A few weeks ago, I designed a tool that used sar and Sun explorer data for analysis. While searching through the data, I needed to grab text between two lines. This presented a problem as I had done this in Perl, but never in Python. The algorithm is basically the same, but Python has better list functionality (in my opinion) which makes the code easier to implement. Below is the module I wrote for this purpose.
 
import re
import os
import sys
 
#
def lookForward(searchPattern, endPattern, fileFD):
   '''lookForward takes 3 args: the beginning search pattern,
    second arg is the pattern to stop the search
   third arg is the file object. File must be opened prior to using the module.
   Returns a double list of search elements'''
 
   firstList = []
   returnValue = []
  
   for line in fileFD:
      #Replace spaces with commas.
      string = re.sub('\s+', ',', line)
      beginPattern = re.compile(searchPattern)
      beginMatch = re.search(beginPattern, string)

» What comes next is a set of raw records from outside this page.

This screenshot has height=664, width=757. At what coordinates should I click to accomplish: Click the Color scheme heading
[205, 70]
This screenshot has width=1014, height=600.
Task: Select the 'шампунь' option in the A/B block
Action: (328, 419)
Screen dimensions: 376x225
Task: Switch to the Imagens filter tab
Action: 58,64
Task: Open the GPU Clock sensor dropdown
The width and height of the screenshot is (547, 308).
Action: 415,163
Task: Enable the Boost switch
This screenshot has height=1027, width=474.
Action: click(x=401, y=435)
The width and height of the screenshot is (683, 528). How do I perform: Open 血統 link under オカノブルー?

      finalPattern = re.compile(endPattern)
 
      #if there is a match for the beginning search pattern, then start parsing until endPattern is found.
      if beginMatch:
 
         #append the beginning search pattern line
         firstList.append(beginMatch.group(0))
 
         try:
            #endless loop until endPattern is found
            while True:
 
               #take next line in file
               newLine = fileFD.next()
 
               #replace spaces with commas
               noSpacesLine = re.sub('\s+', ',', newLine)
 
               #append each line to first list
               firstList.append(noSpacesLine)
 
               finalMatch = re.search(finalPattern, noSpacesLine)
 
               #check if newLine is a match for endPattern
               if finalMatch:
                  #append first list to the returnValue list
                  returnValue.append(firstList)
 
                  #null firstList so the data is not duplicated on next loop
                  firstList = []
 
                  #break the inner loop since endPattern was found
                  break
 
         except StopIteration:
            continue
 
   return(returnValue)